**Excerpted text**
Improved methyl supply for 5-methyltetrahydrofolate production in E. coli through a novel C1 transfer pathway.

BACKGROUND

L-5-Methyltetrahydrofolate (5-MTHF) is the sole biologically active form of folate present in human blood and serves as an essential nutritional supplement. While microbial biosynthesis of 5-MTHF offers a sustainable alternative to chemical synthesis, its low yield limits industrial potential.

RESULTS

In this study, strategies for improving the methyl supply combined with engineering the tetrahydrofolate (THF) synthetic pathway were employed in E. coli to increase 5-MTHF production. First, a new exogenous C1 pathway was introduced to improve the intracellular methyl supply through acetyl-CoA breakdown. High expression of key rate-limiting genes folE, folP and purU enhanced metabolic flux of THF pathway, resulting in a 5-MTHF titer of 1.075 mg/L during shake-flask fermentation. A subsequent increase in 5-MTHF production was achieved by knocking out the metE gene, which is involved in the consumption of 5-MTHF. The best engineered strain, M3012, produced 8.2 mg/L 5-MTHF in a 5 L bioreactor via fed-batch fermentation, which presented the highest 5-MTHF titer to date.

**Given data**
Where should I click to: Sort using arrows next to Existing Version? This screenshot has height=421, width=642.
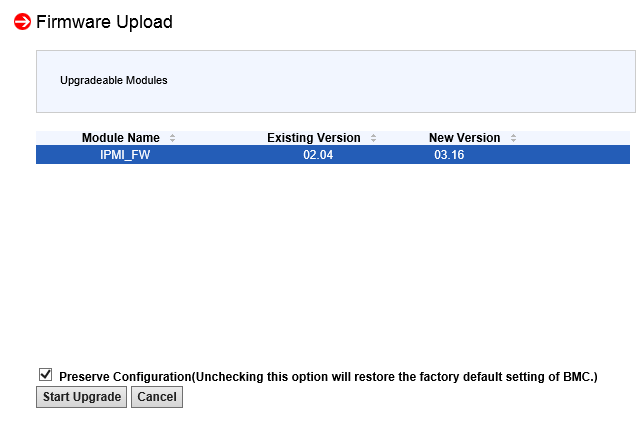373,138
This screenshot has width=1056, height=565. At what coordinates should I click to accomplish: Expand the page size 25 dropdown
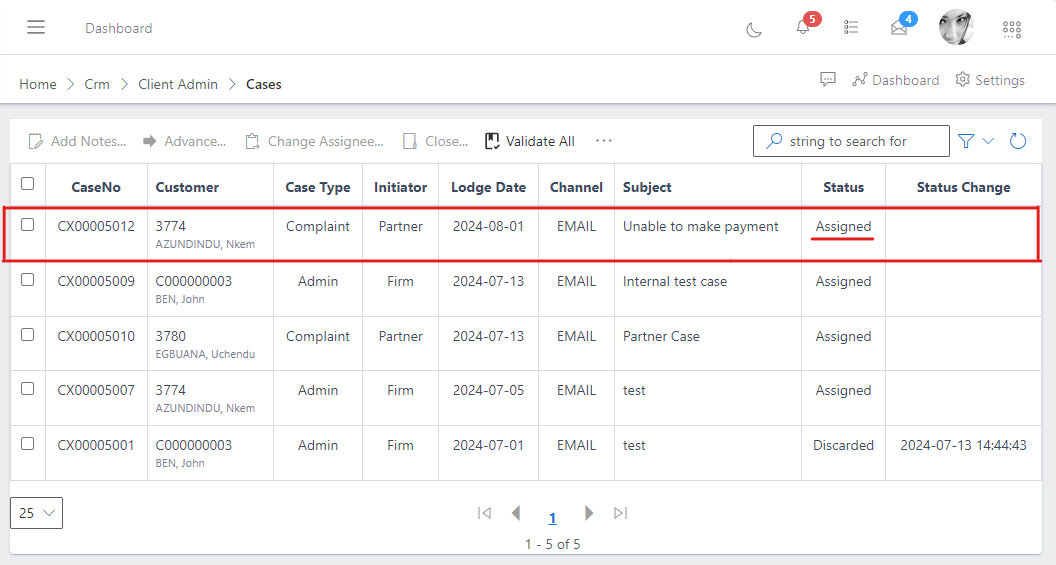click(37, 513)
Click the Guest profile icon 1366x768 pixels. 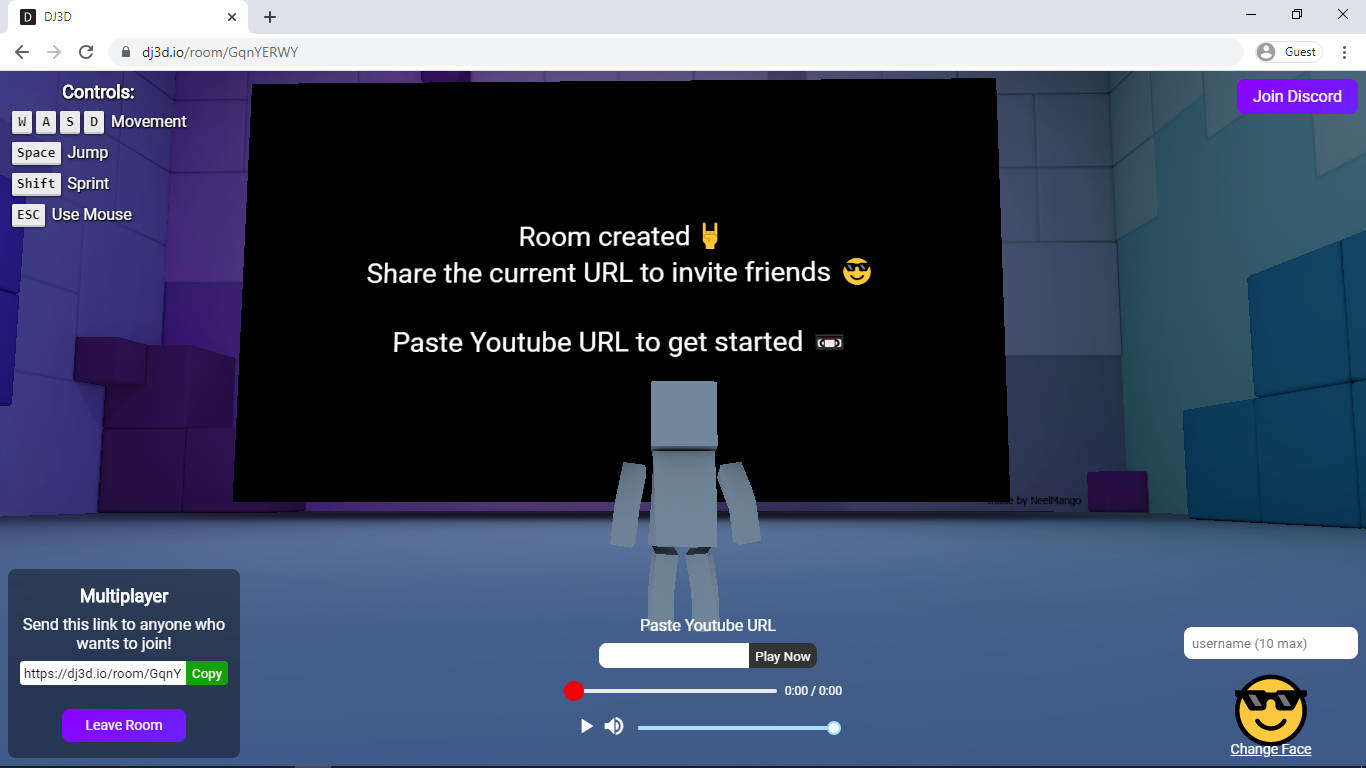tap(1288, 52)
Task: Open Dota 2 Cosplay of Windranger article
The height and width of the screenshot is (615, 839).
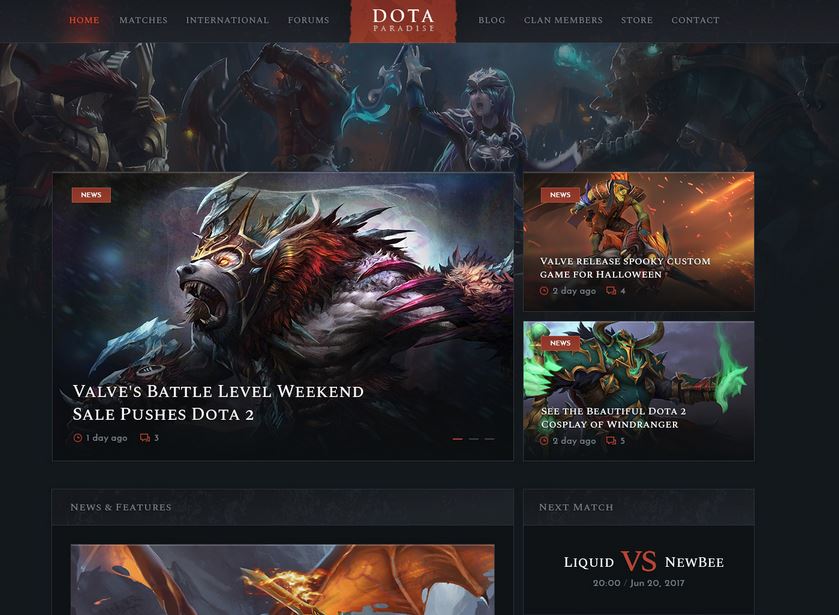Action: [613, 417]

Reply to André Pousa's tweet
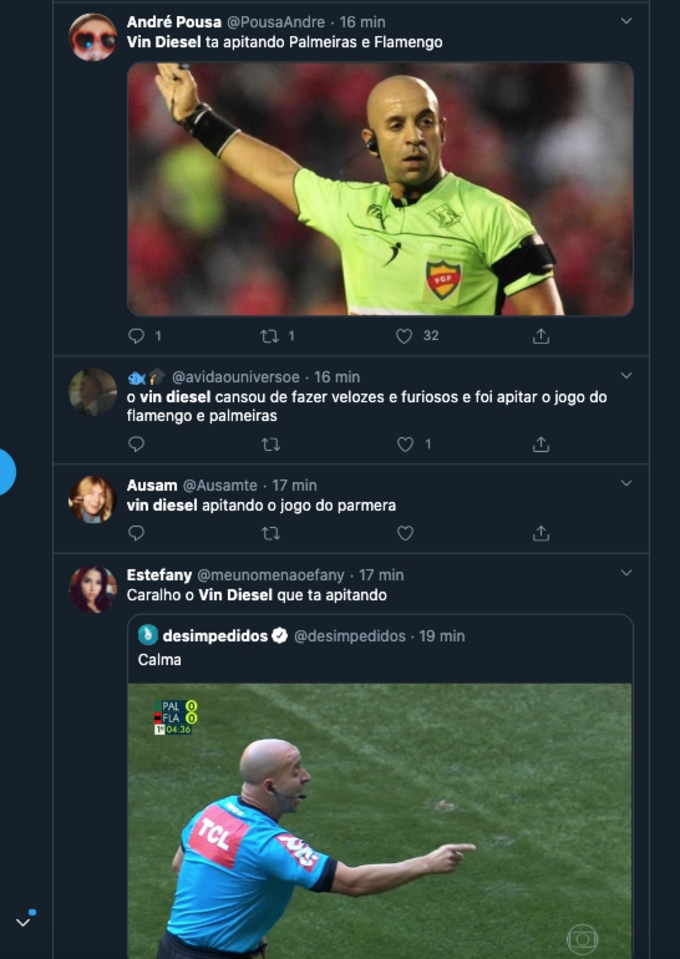(137, 336)
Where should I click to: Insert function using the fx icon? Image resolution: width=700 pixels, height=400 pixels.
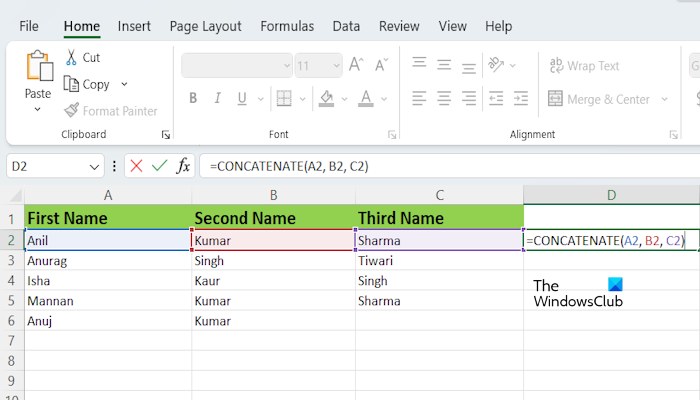(x=183, y=166)
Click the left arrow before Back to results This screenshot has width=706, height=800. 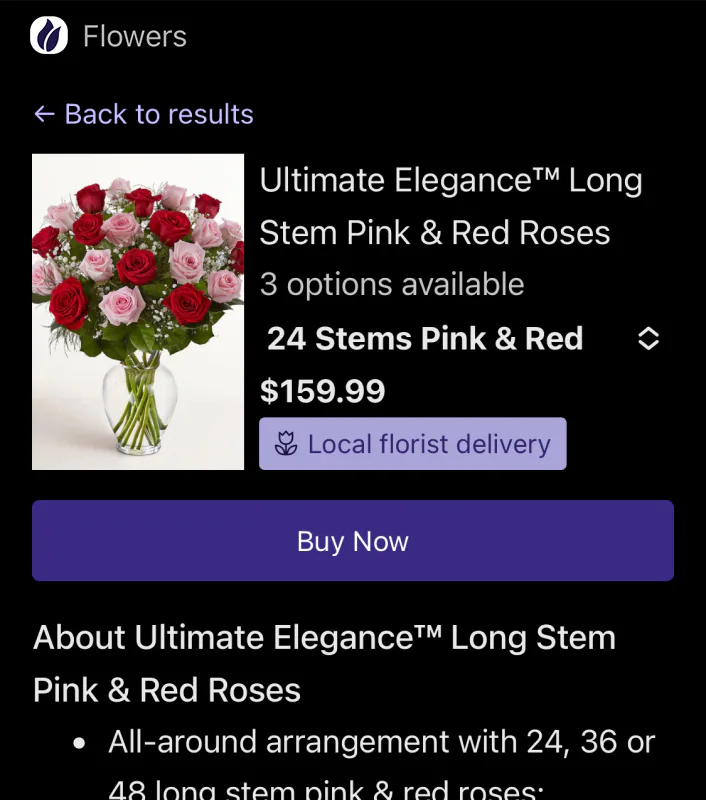click(x=43, y=114)
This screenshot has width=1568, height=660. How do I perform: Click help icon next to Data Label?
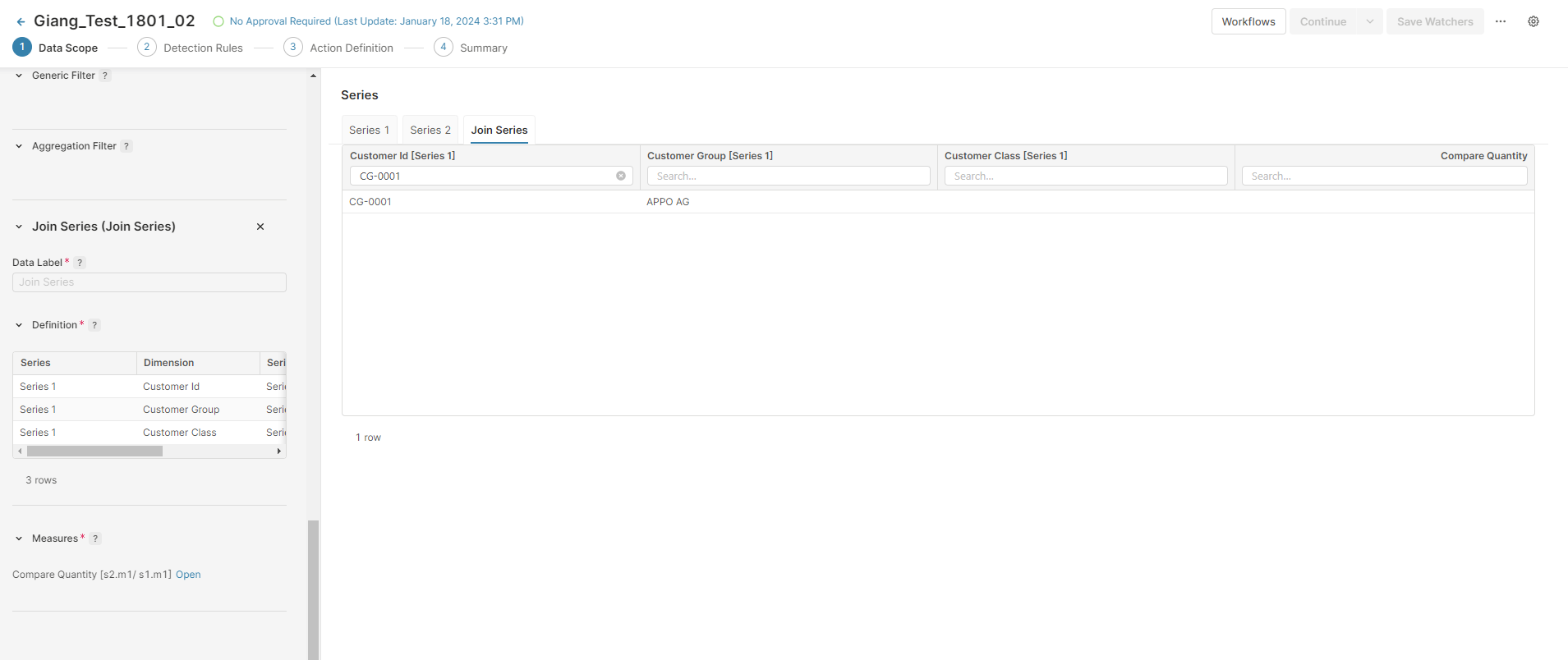click(80, 263)
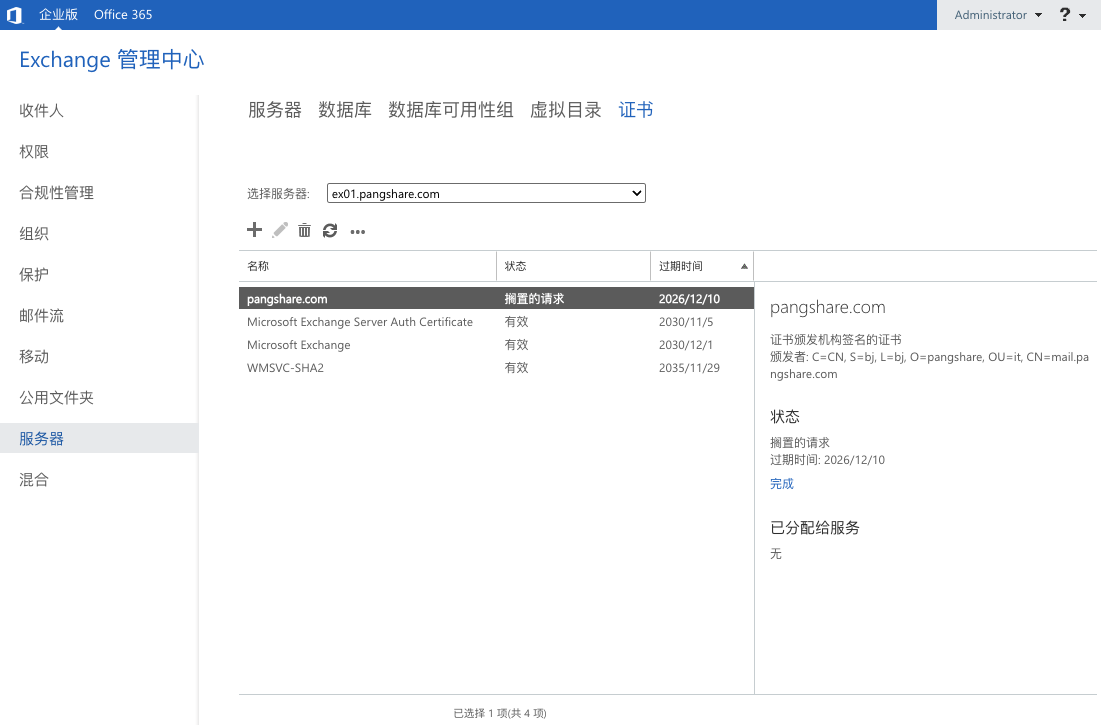Open 邮件流 in the left navigation

[42, 315]
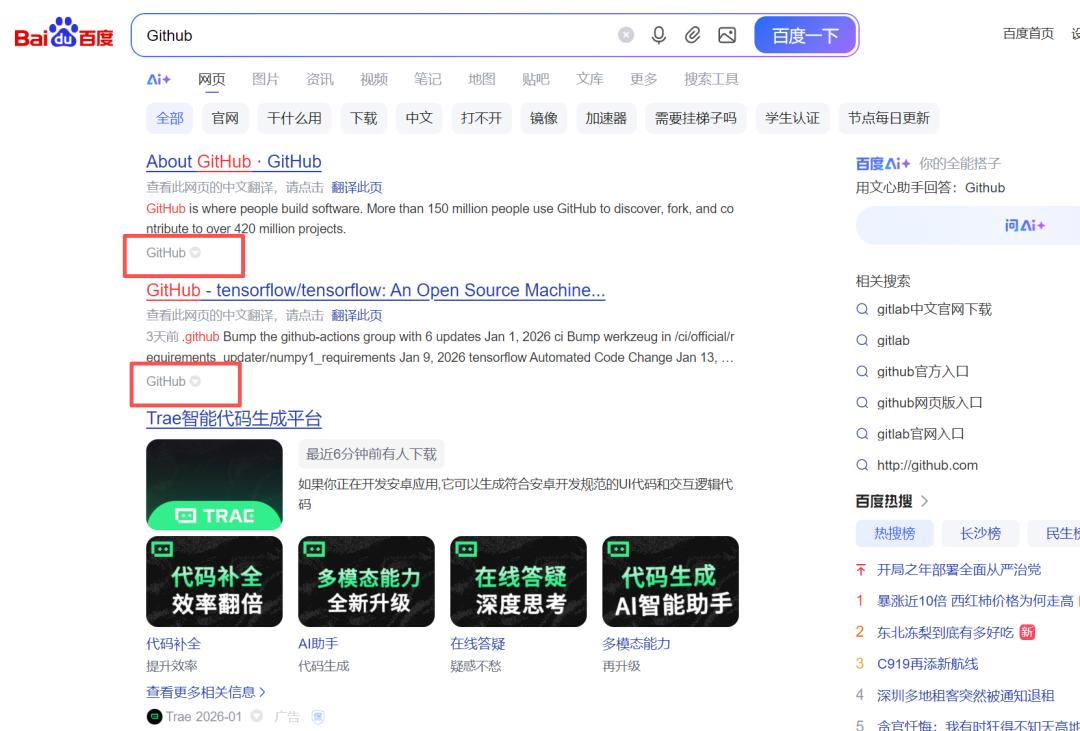Open image search with the camera icon
Image resolution: width=1080 pixels, height=731 pixels.
(727, 35)
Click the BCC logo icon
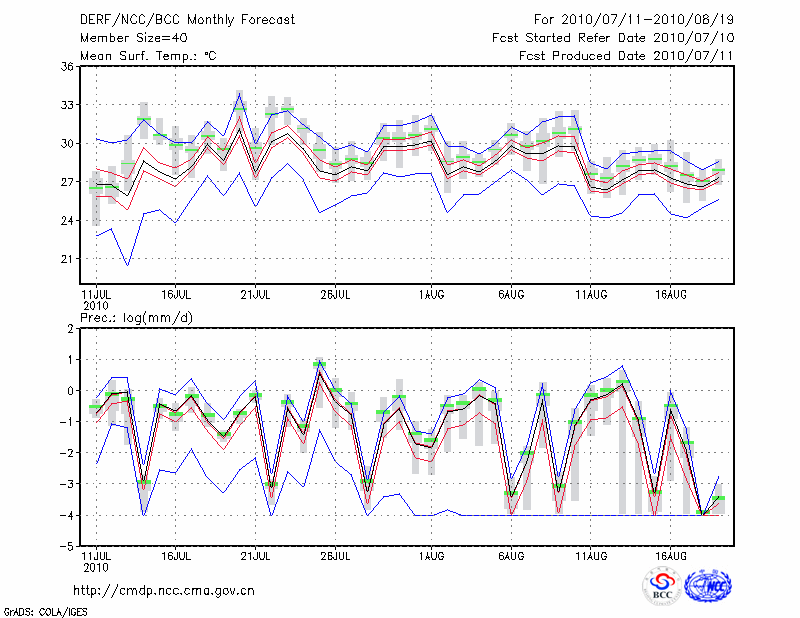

**What you will do**
[A] Decide whether each statement agrees with the abstract on 5-MTHF production in E. coli. Answer yes or no for each, and quote the words of the abstract that decide it.
(i) 5-MTHF is the only biologically active form of folate found in human blood.
(ii) Knocking out the metE gene lowered 5-MTHF production.
(iii) Strain M3012 reached its 8.2 mg/L titer during shake-flask fermentation.
[B] According to the 5-MTHF abstract, what titer did high expression of folE, folP and purU yield in shake-flask fermentation?
[C] Please explain, in one to three sentences, why the 5-MTHF abstract says knocking out the metE gene raised 5-MTHF production.

**Answers provided**
[A]
(i) Yes: "L-5-Methyltetrahydrofolate (5-MTHF) is the sole biologically active form of folate present in human blood"
(ii) No: "A subsequent increase in 5-MTHF production was achieved by knocking out the metE gene"
(iii) No: "produced 8.2 mg/L 5-MTHF in a 5 L bioreactor via fed-batch fermentation"

[B] A 5-MTHF titer of 1.075 mg/L.

[C] The metE gene is involved in the consumption of 5-MTHF. Knocking it out removed that consumption, which led to a further increase in 5-MTHF production.